さて、ここで思い出したいのが、すでに紹介したジョーダンの言葉「俺は何度でも立ち上がる」である。プレイオフ敗退はジョーダンの本気にさらに油を注ぐことになり、翌シーズンからジョーダンそしてブルズはリベンジに燃え、2度目のスリーピートへと快進撃を始めることになる。プレイオフでは再びマジック対ブルズという対戦カードが実現したが、ブルズが4連勝し雪辱を果たした。「最後に笑うのはマイケル・ジョーダン」と言われる通り、シャックが目指す“NBA最高のプレイヤー”という目標の前に、またしてもジョーダンという壁が立ちはだかったのだ。

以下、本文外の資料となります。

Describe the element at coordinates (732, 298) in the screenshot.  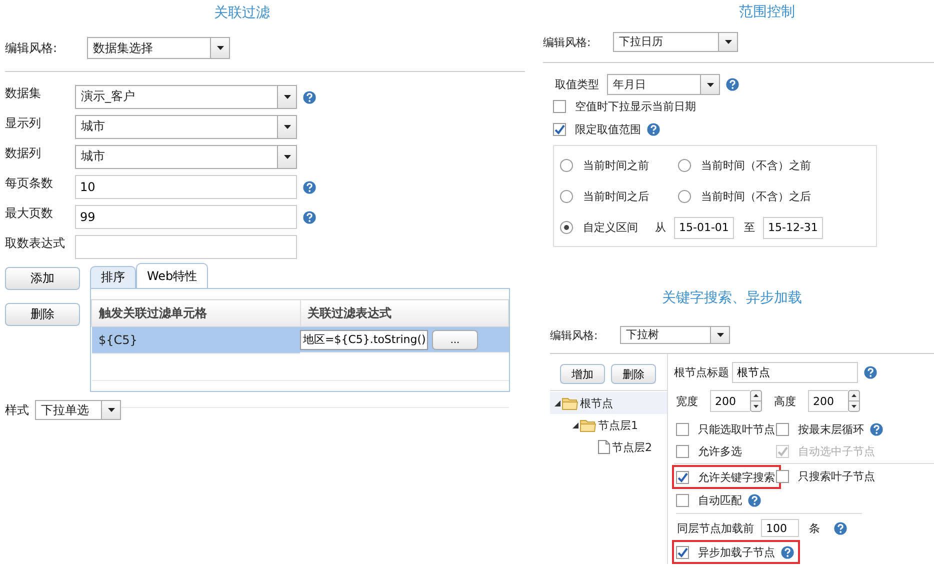
I see `section-title: 关键字搜索、异步加载` at that location.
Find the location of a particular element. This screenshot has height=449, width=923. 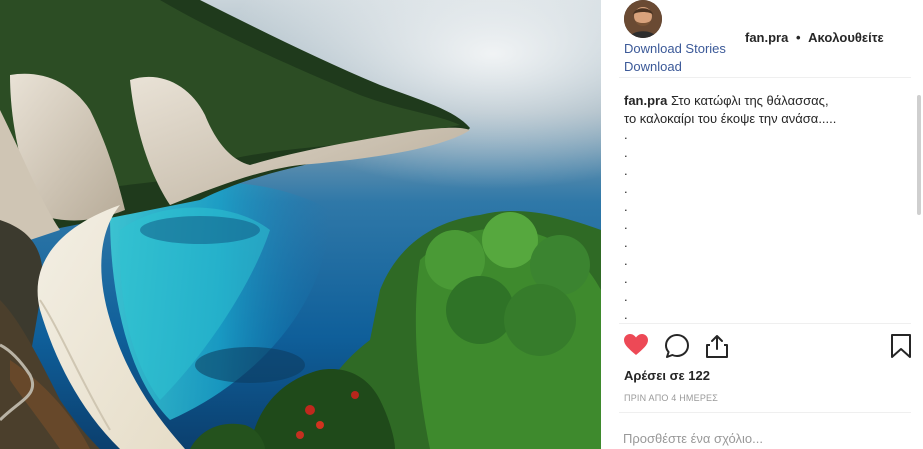

bookmark-icon is located at coordinates (901, 346).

シャックが活躍するにつれてオーランド・マジックは実に攻撃的なチームへと変貌、アンファニー・ハーダウェイやニック・アンダーソンなどのスタープレイヤーを輩出し、リーグ屈指の強豪にはなったが、NBA制覇は果たせなかった。そこで、シャックは自身が一番輝ける場所、そして“NBA最高のプレイヤー”の座を求め、ジョーダンがいないウェスタン・カンファレンスのロサンゼルス・レイカーズへと移籍するのだった。なお、プレイオフで敗れ、コートを去ろうとするシャックを引き止めたジョーダンが放った一言も強烈だった。

「成功するにはまず失敗する方法を学べ」

勝者が敗者にかける言葉としては辛辣すぎる気もするが、シャックはこの言葉を胸にレイカーズへ移籍し、次なるステップを目指したそうだ。シャックの活躍の影には、つねに“神様”マイケル・ジョーダンという絶対的存在があった。ジョーダンのトラッシュトークでバスケ人生をダメにする選手もいる中で、屈せずにその座を脅かしたのはさすがとしか言いようがない。